[Required task]
Reproduce each of the items below word for word, with nothing changed or left out.

>> Start Data provided

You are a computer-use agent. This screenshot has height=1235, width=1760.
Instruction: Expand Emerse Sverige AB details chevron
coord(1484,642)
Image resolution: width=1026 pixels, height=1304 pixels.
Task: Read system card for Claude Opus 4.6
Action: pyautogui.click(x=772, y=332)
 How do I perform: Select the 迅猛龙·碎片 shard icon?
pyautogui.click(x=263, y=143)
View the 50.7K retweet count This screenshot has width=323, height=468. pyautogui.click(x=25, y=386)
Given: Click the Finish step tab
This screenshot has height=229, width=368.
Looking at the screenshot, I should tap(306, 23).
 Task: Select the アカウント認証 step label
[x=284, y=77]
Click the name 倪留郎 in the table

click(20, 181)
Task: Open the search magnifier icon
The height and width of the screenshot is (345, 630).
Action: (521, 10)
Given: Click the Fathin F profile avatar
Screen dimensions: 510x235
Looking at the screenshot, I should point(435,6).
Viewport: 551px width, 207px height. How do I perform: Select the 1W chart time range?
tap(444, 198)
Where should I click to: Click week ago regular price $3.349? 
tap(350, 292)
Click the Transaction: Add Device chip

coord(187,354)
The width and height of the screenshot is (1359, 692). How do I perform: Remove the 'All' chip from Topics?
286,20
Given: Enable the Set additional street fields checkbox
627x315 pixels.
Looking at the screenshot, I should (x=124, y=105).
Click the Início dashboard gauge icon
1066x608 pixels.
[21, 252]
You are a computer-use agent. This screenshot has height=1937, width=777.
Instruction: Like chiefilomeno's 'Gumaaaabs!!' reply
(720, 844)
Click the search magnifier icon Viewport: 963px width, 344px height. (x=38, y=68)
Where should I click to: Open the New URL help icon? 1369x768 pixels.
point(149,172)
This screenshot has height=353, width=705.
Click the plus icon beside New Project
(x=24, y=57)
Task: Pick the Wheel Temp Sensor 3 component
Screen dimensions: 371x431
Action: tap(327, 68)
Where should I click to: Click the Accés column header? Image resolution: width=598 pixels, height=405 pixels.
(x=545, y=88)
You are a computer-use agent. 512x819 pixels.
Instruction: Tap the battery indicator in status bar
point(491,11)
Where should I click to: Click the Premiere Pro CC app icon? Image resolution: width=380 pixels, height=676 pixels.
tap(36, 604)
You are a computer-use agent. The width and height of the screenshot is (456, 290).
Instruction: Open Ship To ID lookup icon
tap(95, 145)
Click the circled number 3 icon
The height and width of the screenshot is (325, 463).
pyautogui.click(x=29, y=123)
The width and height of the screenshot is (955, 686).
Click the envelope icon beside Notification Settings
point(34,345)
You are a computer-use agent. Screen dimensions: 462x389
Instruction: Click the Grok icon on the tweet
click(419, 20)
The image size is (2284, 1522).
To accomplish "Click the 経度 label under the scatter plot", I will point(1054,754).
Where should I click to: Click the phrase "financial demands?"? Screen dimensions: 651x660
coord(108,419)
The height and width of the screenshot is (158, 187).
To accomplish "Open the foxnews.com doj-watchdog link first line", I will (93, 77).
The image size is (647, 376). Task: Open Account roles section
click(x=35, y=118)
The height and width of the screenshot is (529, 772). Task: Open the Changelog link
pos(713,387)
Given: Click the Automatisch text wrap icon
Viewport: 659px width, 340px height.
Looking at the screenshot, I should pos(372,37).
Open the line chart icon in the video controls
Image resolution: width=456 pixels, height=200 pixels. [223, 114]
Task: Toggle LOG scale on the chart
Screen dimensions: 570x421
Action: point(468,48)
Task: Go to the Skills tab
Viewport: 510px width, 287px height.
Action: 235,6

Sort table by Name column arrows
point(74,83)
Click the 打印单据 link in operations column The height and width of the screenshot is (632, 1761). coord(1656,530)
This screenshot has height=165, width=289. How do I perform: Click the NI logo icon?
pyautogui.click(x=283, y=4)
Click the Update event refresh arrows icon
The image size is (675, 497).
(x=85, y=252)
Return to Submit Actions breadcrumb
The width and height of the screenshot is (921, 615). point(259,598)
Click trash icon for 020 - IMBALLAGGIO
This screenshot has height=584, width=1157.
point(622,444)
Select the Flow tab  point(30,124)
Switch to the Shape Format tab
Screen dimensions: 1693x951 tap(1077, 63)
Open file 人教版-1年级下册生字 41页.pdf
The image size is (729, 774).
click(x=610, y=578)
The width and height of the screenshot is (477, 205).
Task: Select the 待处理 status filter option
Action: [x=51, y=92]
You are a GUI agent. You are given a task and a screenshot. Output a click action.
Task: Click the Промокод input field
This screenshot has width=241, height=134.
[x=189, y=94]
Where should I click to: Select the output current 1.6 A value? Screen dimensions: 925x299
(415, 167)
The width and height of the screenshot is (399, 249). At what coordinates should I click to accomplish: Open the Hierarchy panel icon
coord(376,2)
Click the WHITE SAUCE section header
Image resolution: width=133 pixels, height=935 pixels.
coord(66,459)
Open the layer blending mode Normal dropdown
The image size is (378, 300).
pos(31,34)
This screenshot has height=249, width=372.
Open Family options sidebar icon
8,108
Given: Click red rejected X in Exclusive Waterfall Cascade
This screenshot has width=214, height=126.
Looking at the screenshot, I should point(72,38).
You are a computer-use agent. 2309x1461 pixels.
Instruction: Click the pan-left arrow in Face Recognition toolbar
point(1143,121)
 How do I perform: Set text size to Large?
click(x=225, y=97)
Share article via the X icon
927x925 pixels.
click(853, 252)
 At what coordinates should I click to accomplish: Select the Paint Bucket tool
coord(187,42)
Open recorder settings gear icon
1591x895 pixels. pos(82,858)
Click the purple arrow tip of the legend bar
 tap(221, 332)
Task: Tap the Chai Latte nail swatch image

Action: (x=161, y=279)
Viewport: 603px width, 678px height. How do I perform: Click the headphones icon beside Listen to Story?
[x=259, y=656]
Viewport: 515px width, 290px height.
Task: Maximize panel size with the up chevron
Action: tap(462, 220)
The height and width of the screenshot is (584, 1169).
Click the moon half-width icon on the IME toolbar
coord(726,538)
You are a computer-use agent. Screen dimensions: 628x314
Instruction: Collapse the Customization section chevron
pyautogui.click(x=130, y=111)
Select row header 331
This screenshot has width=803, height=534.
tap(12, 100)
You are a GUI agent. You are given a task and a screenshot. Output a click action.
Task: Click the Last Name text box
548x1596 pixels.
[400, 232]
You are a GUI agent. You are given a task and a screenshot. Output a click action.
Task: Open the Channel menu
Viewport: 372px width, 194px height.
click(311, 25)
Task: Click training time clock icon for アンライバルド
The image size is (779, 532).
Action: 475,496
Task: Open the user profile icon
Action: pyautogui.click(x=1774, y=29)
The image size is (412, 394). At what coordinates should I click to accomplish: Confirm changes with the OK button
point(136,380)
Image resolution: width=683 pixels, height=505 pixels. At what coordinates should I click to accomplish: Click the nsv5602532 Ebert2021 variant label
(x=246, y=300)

>> End Data provided

[Solution]
You are a computer-use agent. This screenshot has height=1235, width=1760.
Instruction: Expand Emerse Sverige AB details chevron
coord(1484,642)
Image resolution: width=1026 pixels, height=1304 pixels.
Task: Read system card for Claude Opus 4.6
Action: pyautogui.click(x=772, y=332)
 How do I perform: Select the 迅猛龙·碎片 shard icon?
pyautogui.click(x=263, y=143)
View the 50.7K retweet count This screenshot has width=323, height=468. pyautogui.click(x=25, y=386)
Given: Click the Finish step tab
This screenshot has height=229, width=368.
Looking at the screenshot, I should tap(306, 23).
 Task: Select the アカウント認証 step label
[x=284, y=77]
Click the name 倪留郎 in the table

click(20, 181)
Task: Open the search magnifier icon
The height and width of the screenshot is (345, 630).
Action: (521, 10)
Given: Click the Fathin F profile avatar
Screen dimensions: 510x235
Looking at the screenshot, I should point(435,6).
Viewport: 551px width, 207px height. How do I perform: Select the 1W chart time range?
tap(444, 198)
Where should I click to: Click week ago regular price $3.349? 
tap(350, 292)
Click the Transaction: Add Device chip

coord(187,354)
The width and height of the screenshot is (1359, 692). How do I perform: Remove the 'All' chip from Topics?
286,20
Given: Enable the Set additional street fields checkbox
627x315 pixels.
Looking at the screenshot, I should (x=124, y=105).
Click the Início dashboard gauge icon
1066x608 pixels.
[21, 252]
You are a computer-use agent. This screenshot has height=1937, width=777.
Instruction: Like chiefilomeno's 'Gumaaaabs!!' reply
(720, 844)
Click the search magnifier icon Viewport: 963px width, 344px height. (x=38, y=68)
Where should I click to: Open the New URL help icon? 1369x768 pixels.
point(149,172)
This screenshot has height=353, width=705.
Click the plus icon beside New Project
(x=24, y=57)
Task: Pick the Wheel Temp Sensor 3 component
Screen dimensions: 371x431
Action: tap(327, 68)
Where should I click to: Click the Accés column header? Image resolution: width=598 pixels, height=405 pixels.
(x=545, y=88)
You are a computer-use agent. 512x819 pixels.
Instruction: Tap the battery indicator in status bar
point(491,11)
Where should I click to: Click the Premiere Pro CC app icon? Image resolution: width=380 pixels, height=676 pixels.
tap(36, 604)
You are a computer-use agent. The width and height of the screenshot is (456, 290).
Instruction: Open Ship To ID lookup icon
tap(95, 145)
Click the circled number 3 icon
The height and width of the screenshot is (325, 463).
pyautogui.click(x=29, y=123)
The width and height of the screenshot is (955, 686).
Click the envelope icon beside Notification Settings
point(34,345)
You are a computer-use agent. Screen dimensions: 462x389
Instruction: Click the Grok icon on the tweet
click(419, 20)
The image size is (2284, 1522).
To accomplish "Click the 経度 label under the scatter plot", I will point(1054,754).
Where should I click to: Click the phrase "financial demands?"? Screen dimensions: 651x660
coord(108,419)
The height and width of the screenshot is (158, 187).
To accomplish "Open the foxnews.com doj-watchdog link first line", I will (93, 77).
The image size is (647, 376). Task: Open Account roles section
click(x=35, y=118)
The height and width of the screenshot is (529, 772). Task: Open the Changelog link
pos(713,387)
Given: Click the Automatisch text wrap icon
Viewport: 659px width, 340px height.
Looking at the screenshot, I should pos(372,37).
Open the line chart icon in the video controls
Image resolution: width=456 pixels, height=200 pixels. [223, 114]
Task: Toggle LOG scale on the chart
Screen dimensions: 570x421
Action: point(468,48)
Task: Go to the Skills tab
Viewport: 510px width, 287px height.
Action: 235,6

Sort table by Name column arrows
point(74,83)
Click the 打印单据 link in operations column The height and width of the screenshot is (632, 1761). coord(1656,530)
This screenshot has height=165, width=289. How do I perform: Click the NI logo icon?
pyautogui.click(x=283, y=4)
Click the Update event refresh arrows icon
The image size is (675, 497).
(x=85, y=252)
Return to Submit Actions breadcrumb
The width and height of the screenshot is (921, 615). point(259,598)
Click trash icon for 020 - IMBALLAGGIO
This screenshot has height=584, width=1157.
point(622,444)
Select the Flow tab  point(30,124)
Switch to the Shape Format tab
Screen dimensions: 1693x951 tap(1077, 63)
Open file 人教版-1年级下册生字 41页.pdf
The image size is (729, 774).
click(x=610, y=578)
The width and height of the screenshot is (477, 205).
Task: Select the 待处理 status filter option
Action: [x=51, y=92]
You are a GUI agent. You are given a task and a screenshot. Output a click action.
Task: Click the Промокод input field
This screenshot has width=241, height=134.
[x=189, y=94]
Where should I click to: Select the output current 1.6 A value? Screen dimensions: 925x299
(415, 167)
The width and height of the screenshot is (399, 249). At what coordinates should I click to accomplish: Open the Hierarchy panel icon
coord(376,2)
Click the WHITE SAUCE section header
Image resolution: width=133 pixels, height=935 pixels.
coord(66,459)
Open the layer blending mode Normal dropdown
The image size is (378, 300).
pos(31,34)
This screenshot has height=249, width=372.
Open Family options sidebar icon
8,108
Given: Click red rejected X in Exclusive Waterfall Cascade
This screenshot has width=214, height=126.
Looking at the screenshot, I should point(72,38).
You are a computer-use agent. 2309x1461 pixels.
Instruction: Click the pan-left arrow in Face Recognition toolbar
point(1143,121)
 How do I perform: Set text size to Large?
click(x=225, y=97)
Share article via the X icon
927x925 pixels.
click(853, 252)
 At what coordinates should I click to accomplish: Select the Paint Bucket tool
coord(187,42)
Open recorder settings gear icon
1591x895 pixels. pos(82,858)
Click the purple arrow tip of the legend bar
 tap(221, 332)
Task: Tap the Chai Latte nail swatch image

Action: (x=161, y=279)
Viewport: 603px width, 678px height. How do I perform: Click the headphones icon beside Listen to Story?
[x=259, y=656]
Viewport: 515px width, 290px height.
Task: Maximize panel size with the up chevron
Action: tap(462, 220)
The height and width of the screenshot is (584, 1169).
Click the moon half-width icon on the IME toolbar
coord(726,538)
You are a computer-use agent. Screen dimensions: 628x314
Instruction: Collapse the Customization section chevron
pyautogui.click(x=130, y=111)
Select row header 331
This screenshot has width=803, height=534.
tap(12, 100)
You are a GUI agent. You are given a task and a screenshot. Output a click action.
Task: Click the Last Name text box
548x1596 pixels.
[400, 232]
You are a GUI agent. You are given a task and a screenshot. Output a click action.
Task: Open the Channel menu
Viewport: 372px width, 194px height.
click(311, 25)
Task: Click training time clock icon for アンライバルド
The image size is (779, 532).
Action: 475,496
Task: Open the user profile icon
Action: pyautogui.click(x=1774, y=29)
The image size is (412, 394). At what coordinates should I click to accomplish: Confirm changes with the OK button
point(136,380)
Image resolution: width=683 pixels, height=505 pixels. At what coordinates should I click to accomplish: Click the nsv5602532 Ebert2021 variant label
(x=246, y=300)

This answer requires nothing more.